--- start of Extracted data ---

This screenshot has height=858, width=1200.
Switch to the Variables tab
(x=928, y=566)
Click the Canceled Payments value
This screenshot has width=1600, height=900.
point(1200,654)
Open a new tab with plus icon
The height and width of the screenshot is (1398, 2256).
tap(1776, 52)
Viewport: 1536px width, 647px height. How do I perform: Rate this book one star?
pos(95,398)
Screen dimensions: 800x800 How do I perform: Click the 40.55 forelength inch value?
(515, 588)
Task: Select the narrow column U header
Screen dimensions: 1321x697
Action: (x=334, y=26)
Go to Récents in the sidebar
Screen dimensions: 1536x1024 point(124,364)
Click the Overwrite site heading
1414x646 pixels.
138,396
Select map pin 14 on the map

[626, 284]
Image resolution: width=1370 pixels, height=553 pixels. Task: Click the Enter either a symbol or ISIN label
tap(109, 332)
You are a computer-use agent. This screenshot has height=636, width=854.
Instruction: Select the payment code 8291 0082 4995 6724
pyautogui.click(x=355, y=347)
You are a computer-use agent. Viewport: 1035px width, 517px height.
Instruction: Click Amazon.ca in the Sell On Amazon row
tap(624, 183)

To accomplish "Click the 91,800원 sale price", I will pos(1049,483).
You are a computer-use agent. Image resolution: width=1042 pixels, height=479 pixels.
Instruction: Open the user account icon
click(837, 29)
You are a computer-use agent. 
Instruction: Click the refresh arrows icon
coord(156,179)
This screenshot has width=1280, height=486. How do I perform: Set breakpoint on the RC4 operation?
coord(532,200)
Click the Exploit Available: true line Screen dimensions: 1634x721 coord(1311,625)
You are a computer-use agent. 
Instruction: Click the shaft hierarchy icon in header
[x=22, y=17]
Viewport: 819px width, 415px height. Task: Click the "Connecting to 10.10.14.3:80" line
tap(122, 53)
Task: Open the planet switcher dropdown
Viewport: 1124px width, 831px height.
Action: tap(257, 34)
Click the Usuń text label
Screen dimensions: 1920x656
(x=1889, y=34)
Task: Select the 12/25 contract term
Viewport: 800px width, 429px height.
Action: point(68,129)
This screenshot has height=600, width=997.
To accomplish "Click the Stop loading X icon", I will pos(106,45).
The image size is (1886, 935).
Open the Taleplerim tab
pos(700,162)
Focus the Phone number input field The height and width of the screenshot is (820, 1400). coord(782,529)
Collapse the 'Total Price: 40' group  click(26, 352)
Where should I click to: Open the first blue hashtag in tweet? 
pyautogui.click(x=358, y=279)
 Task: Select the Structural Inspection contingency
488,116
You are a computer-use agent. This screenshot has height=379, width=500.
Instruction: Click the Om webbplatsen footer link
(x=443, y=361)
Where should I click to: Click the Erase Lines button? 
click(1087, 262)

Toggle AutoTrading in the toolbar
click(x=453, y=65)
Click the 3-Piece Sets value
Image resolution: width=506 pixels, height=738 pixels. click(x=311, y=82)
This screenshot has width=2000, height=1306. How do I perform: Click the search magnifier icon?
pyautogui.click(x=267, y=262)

--- end of Extracted data ---

Objective: Please rewrite all of the data above, changing "Viewport" to "Display" wherever it occurs and leaving everything else unchanged.

Exercise result:
This screenshot has height=858, width=1200.
Switch to the Variables tab
(x=928, y=566)
Click the Canceled Payments value
This screenshot has width=1600, height=900.
point(1200,654)
Open a new tab with plus icon
The height and width of the screenshot is (1398, 2256).
tap(1776, 52)
Display: 1536px width, 647px height. How do I perform: Rate this book one star?
pos(95,398)
Screen dimensions: 800x800 How do I perform: Click the 40.55 forelength inch value?
(515, 588)
Task: Select the narrow column U header
Screen dimensions: 1321x697
Action: (x=334, y=26)
Go to Récents in the sidebar
Screen dimensions: 1536x1024 point(124,364)
Click the Overwrite site heading
1414x646 pixels.
138,396
Select map pin 14 on the map

[626, 284]
Image resolution: width=1370 pixels, height=553 pixels. Task: Click the Enter either a symbol or ISIN label
tap(109, 332)
You are a computer-use agent. This screenshot has height=636, width=854.
Instruction: Select the payment code 8291 0082 4995 6724
pyautogui.click(x=355, y=347)
You are a computer-use agent. Display: 1035px width, 517px height.
Instruction: Click Amazon.ca in the Sell On Amazon row
tap(624, 183)

To accomplish "Click the 91,800원 sale price", I will pos(1049,483).
You are a computer-use agent. Image resolution: width=1042 pixels, height=479 pixels.
Instruction: Open the user account icon
click(837, 29)
You are a computer-use agent. 
Instruction: Click the refresh arrows icon
coord(156,179)
This screenshot has width=1280, height=486. How do I perform: Set breakpoint on the RC4 operation?
coord(532,200)
Click the Exploit Available: true line Screen dimensions: 1634x721 coord(1311,625)
You are a computer-use agent. 
Instruction: Click the shaft hierarchy icon in header
[x=22, y=17]
Display: 819px width, 415px height. Task: Click the "Connecting to 10.10.14.3:80" line
tap(122, 53)
Task: Open the planet switcher dropdown
Display: 1124px width, 831px height.
Action: tap(257, 34)
Click the Usuń text label
Screen dimensions: 1920x656
(x=1889, y=34)
Task: Select the 12/25 contract term
Display: 800px width, 429px height.
Action: point(68,129)
This screenshot has height=600, width=997.
To accomplish "Click the Stop loading X icon", I will pos(106,45).
The image size is (1886, 935).
Open the Taleplerim tab
pos(700,162)
Focus the Phone number input field The height and width of the screenshot is (820, 1400). coord(782,529)
Collapse the 'Total Price: 40' group  click(26, 352)
Where should I click to: Open the first blue hashtag in tweet? 
pyautogui.click(x=358, y=279)
 Task: Select the Structural Inspection contingency
488,116
You are a computer-use agent. This screenshot has height=379, width=500.
Instruction: Click the Om webbplatsen footer link
(x=443, y=361)
Where should I click to: Click the Erase Lines button? 
click(1087, 262)

Toggle AutoTrading in the toolbar
click(x=453, y=65)
Click the 3-Piece Sets value
Image resolution: width=506 pixels, height=738 pixels. click(x=311, y=82)
This screenshot has width=2000, height=1306. How do I perform: Click the search magnifier icon?
pyautogui.click(x=267, y=262)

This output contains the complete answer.